中国から中国語以外の言語で「中国からYouTubeに繋ぐ方法」などと検索すれば、「VPN」を使って壁越えする方法などが簡単に見つかる。
VPNというと、中国在住外国人の間では「壁越えツール」の認識だが、VPN自体は本来、壁越え目的で作られた技術ではない。
ASCII.jpのデジタル用語辞典では、VPNについてこう書いてある。
ぶいぴーえぬ 【VPN】 Virtual Private Network
インターネットや通信事業者が持つ公衆ネットワークを使って、拠点間を仮想的に接続する技術の総称。「仮想専用線」「仮想私設網」などと呼ばれ、コストが高い専用線の代替として企業を中心に利用されている。(以下略)

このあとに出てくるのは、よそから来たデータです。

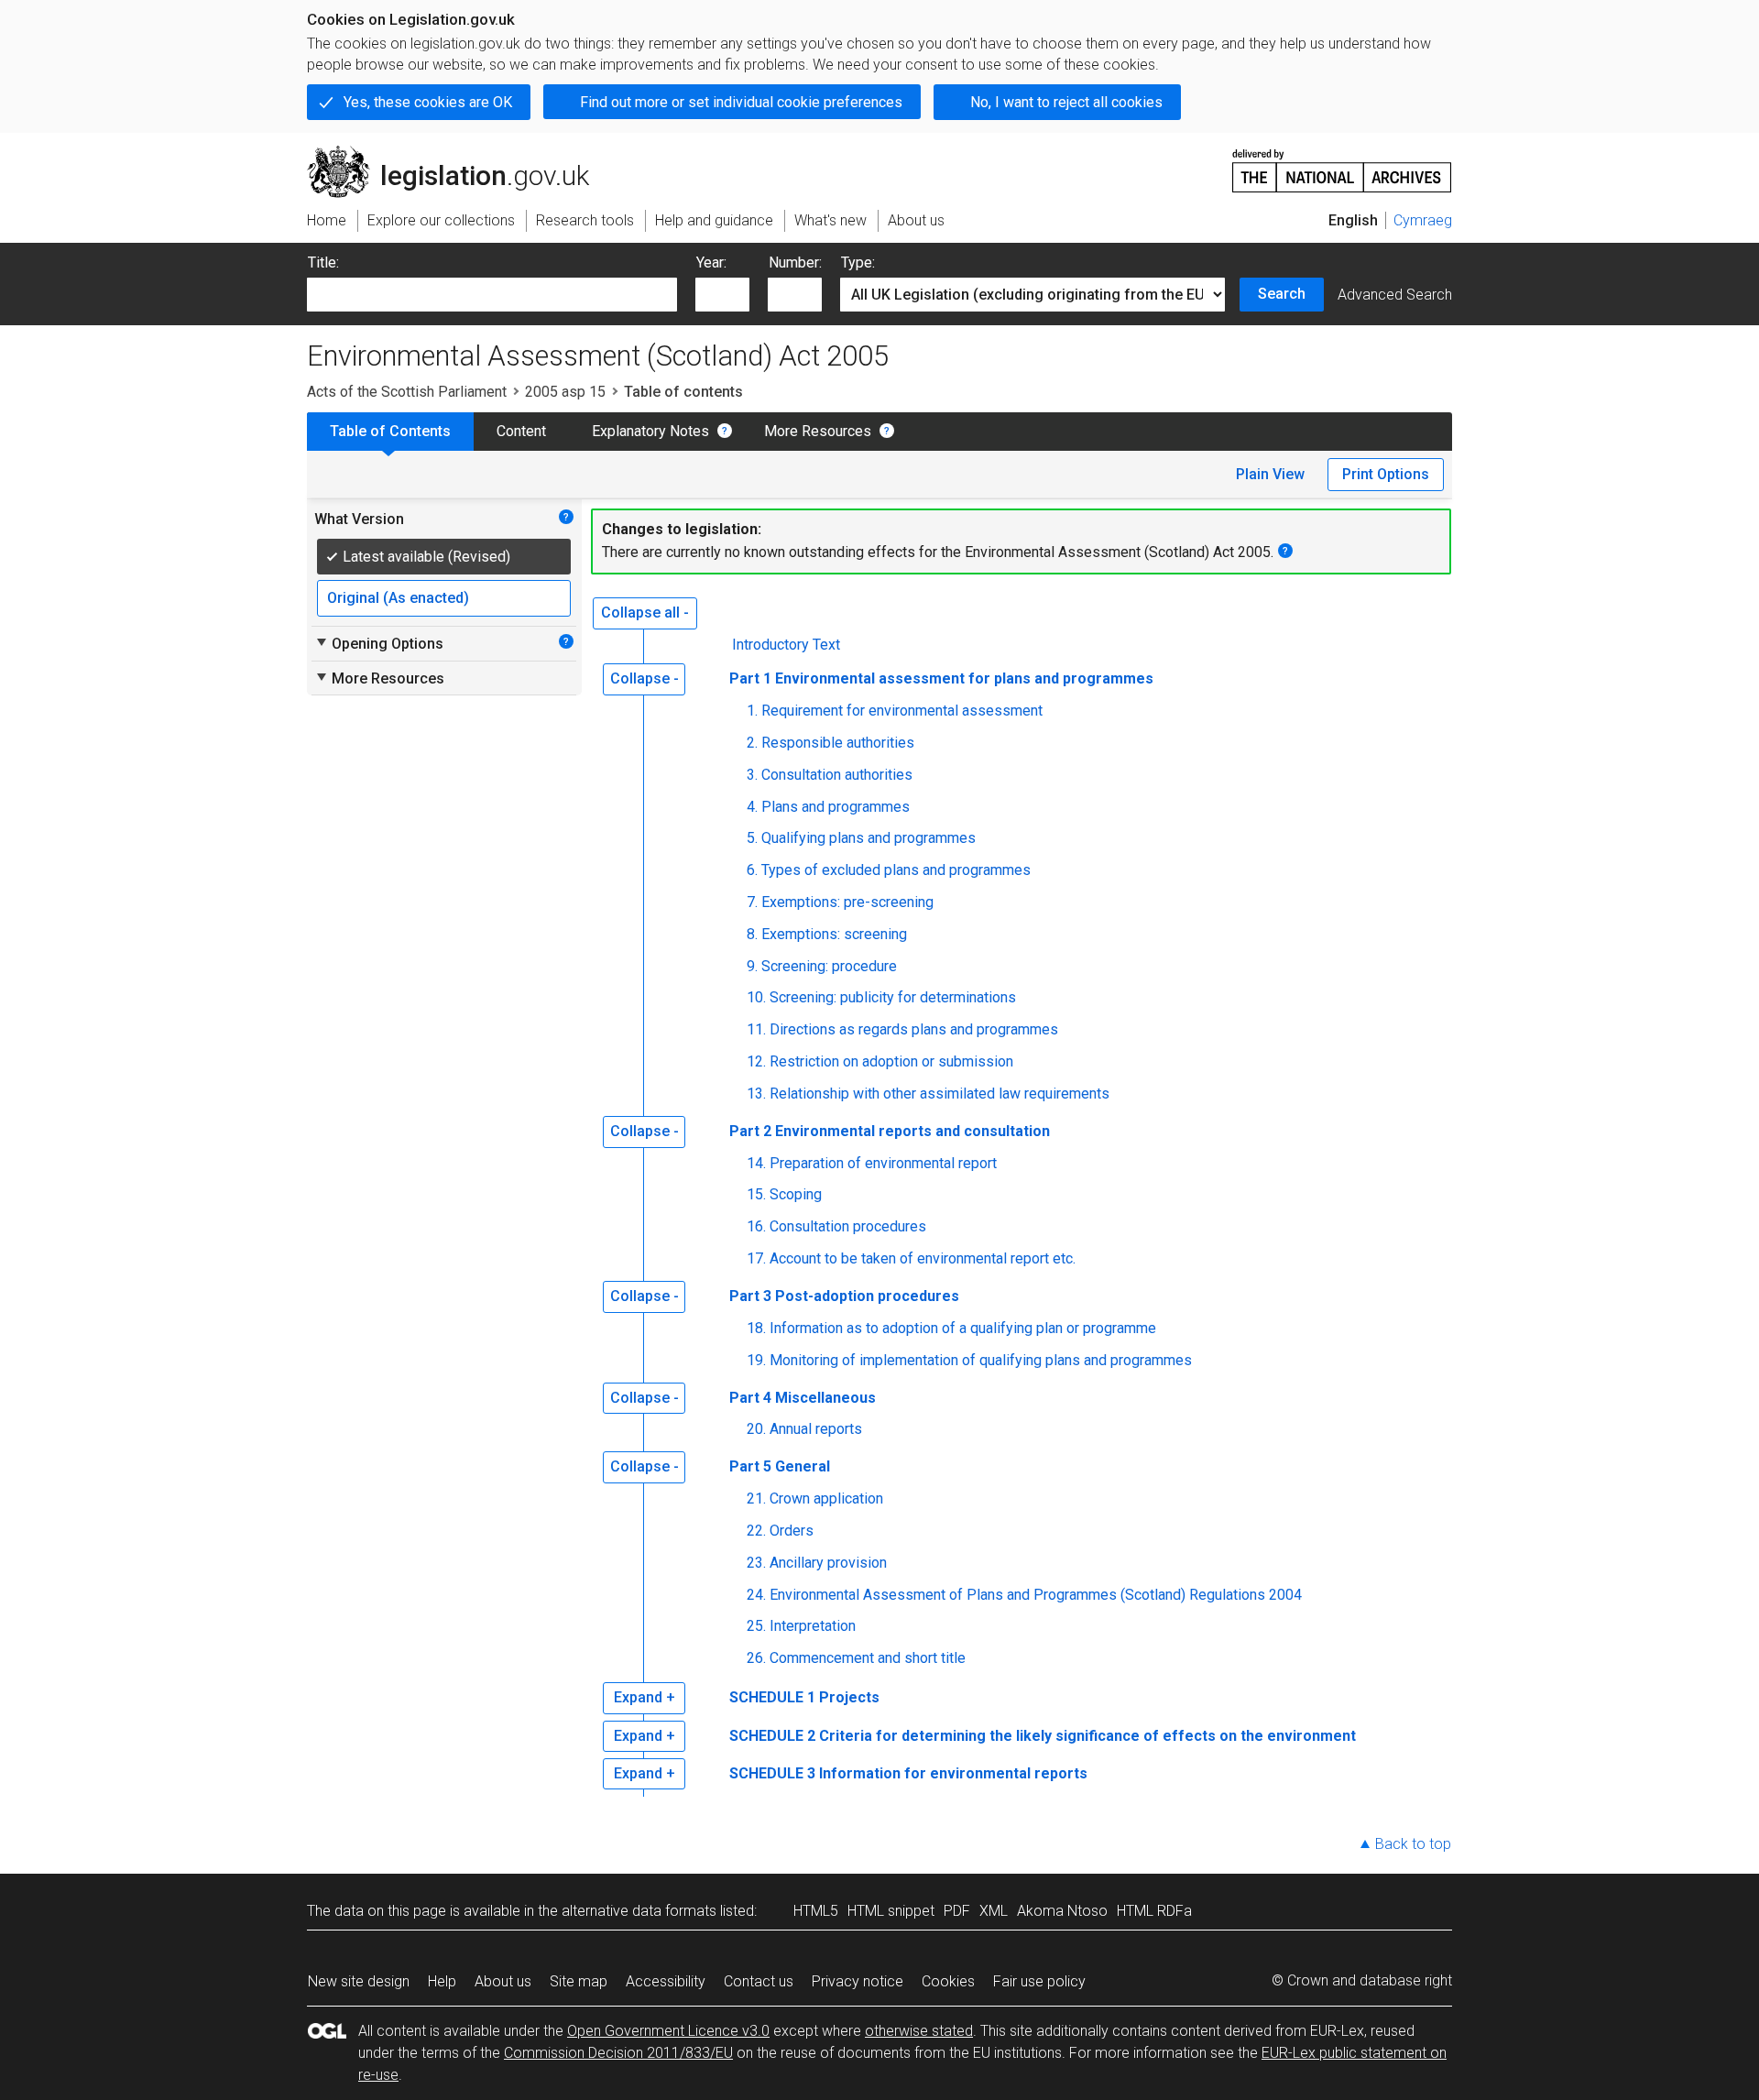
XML (993, 1911)
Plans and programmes (835, 806)
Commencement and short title (868, 1658)
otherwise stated (919, 2031)
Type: (858, 262)
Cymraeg (1422, 220)
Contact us (758, 1981)
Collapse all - (645, 612)
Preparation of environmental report (883, 1163)
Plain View (1270, 474)
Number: (795, 262)
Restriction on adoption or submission (891, 1061)
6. (752, 870)
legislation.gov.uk (458, 153)
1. (752, 710)
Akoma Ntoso (1062, 1911)
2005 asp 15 (565, 391)
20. (756, 1429)
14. (756, 1163)
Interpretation (813, 1626)
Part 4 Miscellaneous (802, 1397)
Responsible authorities (837, 742)
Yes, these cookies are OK (428, 102)
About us (503, 1981)
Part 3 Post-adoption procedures (844, 1296)
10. (756, 997)
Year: (711, 262)
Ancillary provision (828, 1562)
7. (752, 902)
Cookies (948, 1981)
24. (756, 1594)
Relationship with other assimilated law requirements (939, 1093)
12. (756, 1061)
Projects (849, 1697)
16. (756, 1226)
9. (752, 966)
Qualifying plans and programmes (868, 838)
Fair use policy (1039, 1981)
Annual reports (816, 1429)
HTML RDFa (1154, 1911)
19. (756, 1360)
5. (752, 838)
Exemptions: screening (834, 934)
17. (756, 1258)
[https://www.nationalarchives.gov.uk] (1342, 163)
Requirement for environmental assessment (902, 710)
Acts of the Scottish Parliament (407, 391)
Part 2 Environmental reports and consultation (889, 1131)
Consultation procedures (848, 1226)
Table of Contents (390, 431)
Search (1282, 293)
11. (756, 1029)
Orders (792, 1530)
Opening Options (378, 643)
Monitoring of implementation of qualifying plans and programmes (981, 1360)
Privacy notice (857, 1981)
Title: (323, 262)
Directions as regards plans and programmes (914, 1029)
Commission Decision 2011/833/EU (618, 2053)
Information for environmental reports (953, 1773)
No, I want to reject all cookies (1066, 102)
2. (752, 742)
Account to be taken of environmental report (923, 1258)
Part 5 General (779, 1466)
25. (756, 1626)
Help (442, 1981)
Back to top (1413, 1844)
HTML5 (815, 1911)
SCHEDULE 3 (772, 1773)
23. (756, 1562)
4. (752, 806)
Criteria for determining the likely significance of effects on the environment (1087, 1736)
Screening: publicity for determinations (893, 997)
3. (752, 774)
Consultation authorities (836, 774)
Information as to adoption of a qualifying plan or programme (963, 1328)
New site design (359, 1981)
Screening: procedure (829, 966)
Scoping (796, 1194)
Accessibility (665, 1981)
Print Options (1385, 474)
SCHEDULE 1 (772, 1697)
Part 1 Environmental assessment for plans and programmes (941, 678)
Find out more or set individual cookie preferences (741, 102)
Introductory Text (786, 644)
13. (756, 1093)
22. (756, 1530)
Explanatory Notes (650, 431)
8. (752, 934)
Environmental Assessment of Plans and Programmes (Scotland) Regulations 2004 (1036, 1594)
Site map (578, 1981)
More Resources (817, 431)
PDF (957, 1911)
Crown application (826, 1498)
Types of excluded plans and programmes (896, 870)
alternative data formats (639, 1911)
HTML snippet (890, 1911)
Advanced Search (1395, 294)
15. (756, 1194)
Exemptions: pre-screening (847, 902)
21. (756, 1498)
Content (521, 431)
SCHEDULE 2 (772, 1736)
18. (756, 1328)
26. (756, 1658)
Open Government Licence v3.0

この通り、企業が各拠点間を専用線を使用するかのように接続する仮想プライベートネットワークのことをVPNという。そんなに大がかりな装置が必要というわけではなく、たとえば日本では、バッファローが「BHR-4RV」をはじめとしたVPNサーバー(リモートアクセス)機能搭載のルーターをリリースしており、そのほかのネットワーク製品を扱う多くのメーカーが同様の機器を販売している。
専用線敷設はコストが高すぎるため、中国の各都市の事業所同士をVPNで結びたい、という中国企業はあるわけだし、海外の事業所だってVPNで結びたいと考えるのは当然のこと。
中国企業が国際企業になってほしいという「走出去(ツォーチューチー)」の号令を出している中国政府としては、「TwitterやFacebookやYouTubeなどにアクセスできる」からといって、VPNを“悪の技術”に認定し、一律で利用をできなくするわけにはいかないのだ。
そんなわけで、中国から「百度中国」などを利用し、「VPN」をキーワードに検索すれば、海外のVPNサーバーにアクセスできるVPN(クライアント)ソフトが検索結果としてリストアップされ、一部のサイトからはダウンロードもできる状況にある。
また「淘宝網(TAOBAO)」などのオンラインショッピングサイトで検索すれば、バッファロー(巴比禄)製品をはじめとしたVPN機能を搭載するルーターが、普通に販売されているのも確認できる。
もちろん、VPNサーバーが構築できるWindows ServerやLinuxなども中国で普通に発売・リリースされているし、ソフトウェアVPNの代名詞的な「ソフトイーサ」は今年年初に中国へ進出し、「PacketiX VPN 3.0」の中国語版の販売を開始している。
このように、中国においてVPN自体は何の問題もない製品なのである。